The primary space I miss during the pandemic is the ballet studio. After being in the studio practically everyday for most of my life, its eerie to have such a sustained period away. I have transformed my dining room into a functional home ballet studio, but nothing compares to the sprung floors and vast space of a real studio.
Otherwise, I’ve wholly adapted to living 24/7 at home. I am lucky to be living with my boyfriend in my grandma’s 2 bedroom colonial townhouse (g’ma is in Florida). If we didn’t have the space, it would certainly be a different story. I am grateful to be able to quarantine with with my partner, but I am also grateful that we have an understanding of personal space. We’ve really been mostly alone the last few months. Sometimes we’ll Zoom with friends to play drinking games, or have socially-distanced picnics, but I’m just happy me and my main squeeze don’t get too tired of being together. (It’s also a perk that he is a ballet pianist and can play class for me at home.)
I’ve also enjoyed the time to be able to expand my other interests. As a side hustle I perform in drag, and the pandemic has given me ample time to play with makeup and sew new costumes. It’s just fun to paint your face to break up the monotony of being in quarantine, and to be able to be someone different for a day.
How have you been practicing self-care lately?
As far as self-care, my boyfriend and I have recently made some major dietary changes. Somehow we got on a kick of watching various food documentaries starting with Forks Over Knives, then In Defense of Food, and finally The Game Changers. For the last six weeks, we have switched to eating a plant-based diet, and there’s no end in sight. Health has always been important to me because my body is my instrument, but with the pandemic we took an even bigger look at what we were really consuming.
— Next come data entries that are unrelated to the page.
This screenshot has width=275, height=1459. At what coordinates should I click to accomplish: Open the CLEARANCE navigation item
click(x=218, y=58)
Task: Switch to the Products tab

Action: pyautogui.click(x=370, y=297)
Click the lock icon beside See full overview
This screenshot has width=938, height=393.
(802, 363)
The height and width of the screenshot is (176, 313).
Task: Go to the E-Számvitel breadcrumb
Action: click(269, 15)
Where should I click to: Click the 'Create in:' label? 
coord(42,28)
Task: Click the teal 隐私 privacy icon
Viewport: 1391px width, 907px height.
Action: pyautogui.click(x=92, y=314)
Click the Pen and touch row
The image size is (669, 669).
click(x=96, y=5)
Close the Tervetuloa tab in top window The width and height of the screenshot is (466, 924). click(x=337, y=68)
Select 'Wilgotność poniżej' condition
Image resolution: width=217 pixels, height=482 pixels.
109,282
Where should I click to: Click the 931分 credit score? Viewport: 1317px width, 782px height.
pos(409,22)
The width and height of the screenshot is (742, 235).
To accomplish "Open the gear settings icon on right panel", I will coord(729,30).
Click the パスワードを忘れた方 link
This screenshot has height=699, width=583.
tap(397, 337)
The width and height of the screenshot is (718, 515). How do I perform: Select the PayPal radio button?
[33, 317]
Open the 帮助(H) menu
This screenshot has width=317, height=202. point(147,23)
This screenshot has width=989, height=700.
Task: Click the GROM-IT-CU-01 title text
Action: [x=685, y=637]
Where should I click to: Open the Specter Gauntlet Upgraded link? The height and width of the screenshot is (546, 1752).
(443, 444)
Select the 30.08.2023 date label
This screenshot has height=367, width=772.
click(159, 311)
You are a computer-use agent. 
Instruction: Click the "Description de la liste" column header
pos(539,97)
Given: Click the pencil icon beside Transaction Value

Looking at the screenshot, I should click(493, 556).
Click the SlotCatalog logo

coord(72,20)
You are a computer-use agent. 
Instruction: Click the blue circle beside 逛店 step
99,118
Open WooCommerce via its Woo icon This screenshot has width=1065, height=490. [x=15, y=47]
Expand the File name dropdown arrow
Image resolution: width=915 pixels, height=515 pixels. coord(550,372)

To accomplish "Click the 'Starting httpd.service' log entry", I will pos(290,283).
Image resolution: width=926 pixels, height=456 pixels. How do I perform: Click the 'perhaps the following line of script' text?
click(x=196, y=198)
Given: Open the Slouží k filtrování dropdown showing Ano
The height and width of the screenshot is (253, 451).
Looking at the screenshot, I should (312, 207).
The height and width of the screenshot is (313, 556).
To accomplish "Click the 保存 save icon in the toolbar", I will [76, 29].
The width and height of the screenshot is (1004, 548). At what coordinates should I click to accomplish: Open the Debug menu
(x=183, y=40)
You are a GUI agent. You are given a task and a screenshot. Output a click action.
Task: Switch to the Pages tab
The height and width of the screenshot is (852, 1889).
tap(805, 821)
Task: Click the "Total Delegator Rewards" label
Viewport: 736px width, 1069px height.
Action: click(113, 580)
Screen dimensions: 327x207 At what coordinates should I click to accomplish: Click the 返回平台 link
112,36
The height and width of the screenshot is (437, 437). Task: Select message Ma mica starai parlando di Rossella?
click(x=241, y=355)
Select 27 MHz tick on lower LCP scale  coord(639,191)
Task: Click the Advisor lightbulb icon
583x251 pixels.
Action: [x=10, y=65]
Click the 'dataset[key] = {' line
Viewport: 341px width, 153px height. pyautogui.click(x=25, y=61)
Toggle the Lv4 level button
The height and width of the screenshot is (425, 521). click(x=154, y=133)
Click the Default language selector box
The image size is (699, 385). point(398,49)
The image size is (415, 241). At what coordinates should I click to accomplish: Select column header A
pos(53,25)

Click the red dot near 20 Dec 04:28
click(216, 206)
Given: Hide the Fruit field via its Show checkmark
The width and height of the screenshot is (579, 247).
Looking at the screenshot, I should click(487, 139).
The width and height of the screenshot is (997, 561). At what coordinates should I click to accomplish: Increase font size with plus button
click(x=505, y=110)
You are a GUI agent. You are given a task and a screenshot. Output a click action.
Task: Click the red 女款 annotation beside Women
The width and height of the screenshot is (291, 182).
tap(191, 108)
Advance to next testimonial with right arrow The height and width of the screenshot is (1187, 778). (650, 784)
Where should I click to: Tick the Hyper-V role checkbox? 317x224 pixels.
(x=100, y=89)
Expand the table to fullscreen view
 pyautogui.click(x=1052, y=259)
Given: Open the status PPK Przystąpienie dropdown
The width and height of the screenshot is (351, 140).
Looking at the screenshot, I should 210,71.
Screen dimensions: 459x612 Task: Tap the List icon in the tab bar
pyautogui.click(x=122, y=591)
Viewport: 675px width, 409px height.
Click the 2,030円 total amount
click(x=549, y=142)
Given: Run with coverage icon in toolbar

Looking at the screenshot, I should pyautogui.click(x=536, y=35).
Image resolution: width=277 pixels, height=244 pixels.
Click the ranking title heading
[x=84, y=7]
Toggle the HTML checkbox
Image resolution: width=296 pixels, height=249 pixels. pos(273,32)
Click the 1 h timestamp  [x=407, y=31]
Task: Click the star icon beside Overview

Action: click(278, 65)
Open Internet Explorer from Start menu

Food is medicine if you are eating the right things, and when it comes to protecting yourself against this virus, the best thing you can do is eat plants, lots of them! There’s never been a better time to experiment in the kitchen and challenge yourself with a plant-based diet.
Obviously streaming has sky-rocketed since March; what’s your favorite LGBTQIA2-S+ movie or series of all time, and/or what have you watched lately that you love?
My partner and I are proud that we have finished watching the entirety of Desperate Housewives. Everyone needs a good soap-operatic drama to whisk them into some other reality, and DH most definitely fits the bill.
My personal favorite movie of all time is All About Eve. Its not necessarily a LGBTQ+ film, but it does star Bette Davis and is all about the New York Theatre scene in the late 40s…so you can decide if its gay or not. Other must see films I love, Bringing Up Baby (1938), Some Like it Hot (1959), and Thoroughly Modern Millie (1967). I can guarantee some good laughs with all of these films.
What about music? Anything you’ve had on heavy rotation these days (or always)?
If you’re looking for a good cry, there are several great film versions of operas on Youtube including Rigoletto, Lucia di Lammermoor, and La Traviata. I know opera can be intimidating, I really did not know anything about it until I met my boyfriend. He is an opera fanatic and plays a lot of opera tunes when he accompanies ballet class. There is such a depth of emotion in the music that is overwhelming and timeless. It’s a genre that I feel is underappreciated in the same way that ballet is. A lot of people are intimidated by opera and ballet, but if you just start exposing yourself to them I think you’ll discover they are simply beautiful forms of human expression. There’s really no secret to understanding them.
And how can people support you and/or a cause close to your heart during this time?
The Washington Ballet is always looking for people to buy tickets! We may not be onstage anytime soon, but being a ticket holder or subscriber is the best small thing you can do for the organization. Even if you’ve never seen a ballet, the variety of programming that TWB offers in a traditional season is worth checking out.